Saved entries
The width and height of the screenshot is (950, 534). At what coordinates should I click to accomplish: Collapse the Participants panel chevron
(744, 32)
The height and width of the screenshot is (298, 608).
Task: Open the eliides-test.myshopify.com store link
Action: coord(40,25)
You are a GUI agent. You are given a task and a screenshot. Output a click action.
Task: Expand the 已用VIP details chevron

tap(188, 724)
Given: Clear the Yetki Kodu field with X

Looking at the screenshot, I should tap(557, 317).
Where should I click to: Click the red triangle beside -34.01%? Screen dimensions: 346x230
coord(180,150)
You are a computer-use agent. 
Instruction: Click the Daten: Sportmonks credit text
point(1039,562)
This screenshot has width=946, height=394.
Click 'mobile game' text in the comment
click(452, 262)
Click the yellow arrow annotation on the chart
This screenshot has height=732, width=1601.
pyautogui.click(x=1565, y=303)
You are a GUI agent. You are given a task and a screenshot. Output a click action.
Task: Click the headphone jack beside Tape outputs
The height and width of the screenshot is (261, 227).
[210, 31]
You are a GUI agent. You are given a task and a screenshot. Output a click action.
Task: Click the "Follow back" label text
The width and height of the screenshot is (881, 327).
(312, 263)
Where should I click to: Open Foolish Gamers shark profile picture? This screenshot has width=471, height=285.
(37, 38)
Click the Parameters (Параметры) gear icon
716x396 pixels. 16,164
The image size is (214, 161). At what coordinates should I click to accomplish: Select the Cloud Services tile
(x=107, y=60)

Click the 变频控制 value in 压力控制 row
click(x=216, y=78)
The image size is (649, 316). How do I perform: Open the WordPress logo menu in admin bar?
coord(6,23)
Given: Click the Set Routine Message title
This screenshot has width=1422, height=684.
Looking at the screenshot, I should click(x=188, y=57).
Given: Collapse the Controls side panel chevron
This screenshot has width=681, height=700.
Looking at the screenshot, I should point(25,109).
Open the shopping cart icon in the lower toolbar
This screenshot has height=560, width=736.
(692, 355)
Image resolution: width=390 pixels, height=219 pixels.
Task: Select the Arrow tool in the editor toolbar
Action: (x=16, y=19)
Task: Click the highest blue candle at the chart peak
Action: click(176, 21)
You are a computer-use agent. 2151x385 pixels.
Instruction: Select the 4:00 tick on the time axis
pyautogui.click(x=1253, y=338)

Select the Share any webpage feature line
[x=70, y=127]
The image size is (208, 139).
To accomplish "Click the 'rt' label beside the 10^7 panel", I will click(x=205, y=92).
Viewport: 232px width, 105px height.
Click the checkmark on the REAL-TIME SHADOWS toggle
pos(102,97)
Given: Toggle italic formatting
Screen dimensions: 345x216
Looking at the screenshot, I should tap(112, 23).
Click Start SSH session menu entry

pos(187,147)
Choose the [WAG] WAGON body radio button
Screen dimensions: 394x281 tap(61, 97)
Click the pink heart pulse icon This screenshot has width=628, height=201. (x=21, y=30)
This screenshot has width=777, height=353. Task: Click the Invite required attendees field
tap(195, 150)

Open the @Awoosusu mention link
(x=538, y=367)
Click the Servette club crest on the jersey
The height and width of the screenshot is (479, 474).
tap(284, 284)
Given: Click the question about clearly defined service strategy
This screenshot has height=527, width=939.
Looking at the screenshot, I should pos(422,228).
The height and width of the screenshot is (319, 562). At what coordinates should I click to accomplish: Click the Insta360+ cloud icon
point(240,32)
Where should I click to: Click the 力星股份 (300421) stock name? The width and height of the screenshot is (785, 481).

PROBLEM TO SOLVE: Across the data, find each line that has "label" in it and copy that line.

OUTPUT FOR THIS EXERCISE:
Task: Click the "Follow back" label text
To accomplish "Click the 'rt' label beside the 10^7 panel", I will click(x=205, y=92).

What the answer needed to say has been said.